_WORK TO BE COMPLETED_
Your task is to retype, exactly and only, the lines from the one containing "Instruction: Reply using" to the final line of the entries, leaving out all pictures.

** GIVEN RECORDS follows **

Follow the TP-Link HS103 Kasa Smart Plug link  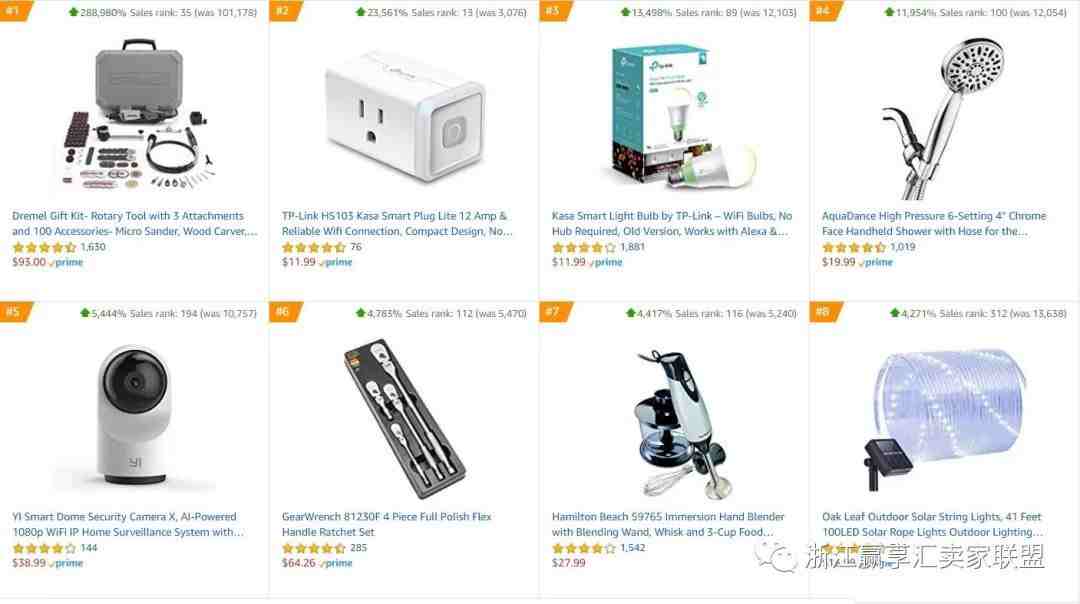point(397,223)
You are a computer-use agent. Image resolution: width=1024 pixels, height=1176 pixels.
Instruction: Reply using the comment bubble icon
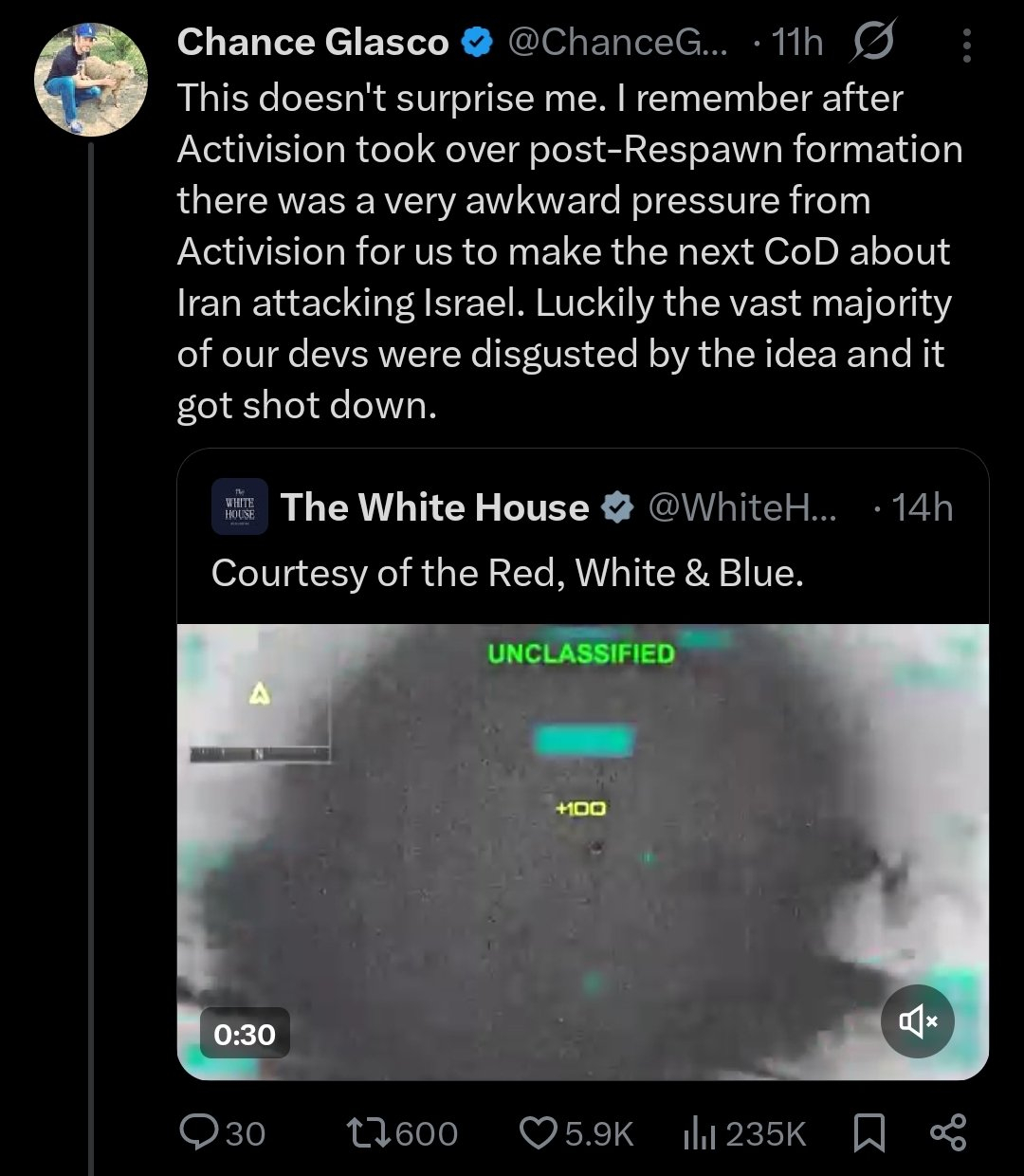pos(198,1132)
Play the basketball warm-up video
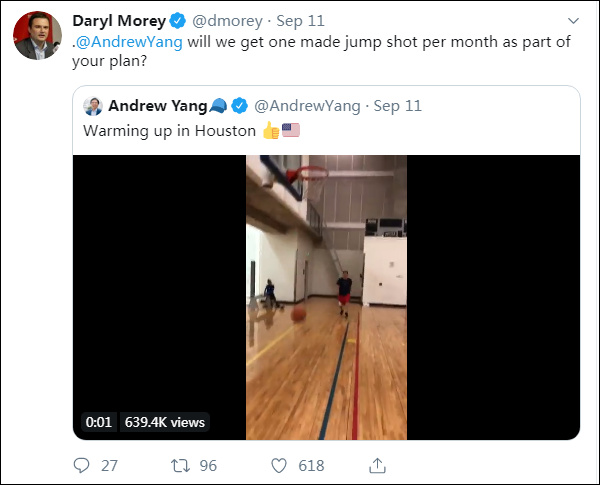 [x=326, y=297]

** End of GIVEN RECORDS **

_RESULT BELOW_
Instruction: Reply using the comment bubble icon
pos(198,1132)
Play the basketball warm-up video
 [x=326, y=297]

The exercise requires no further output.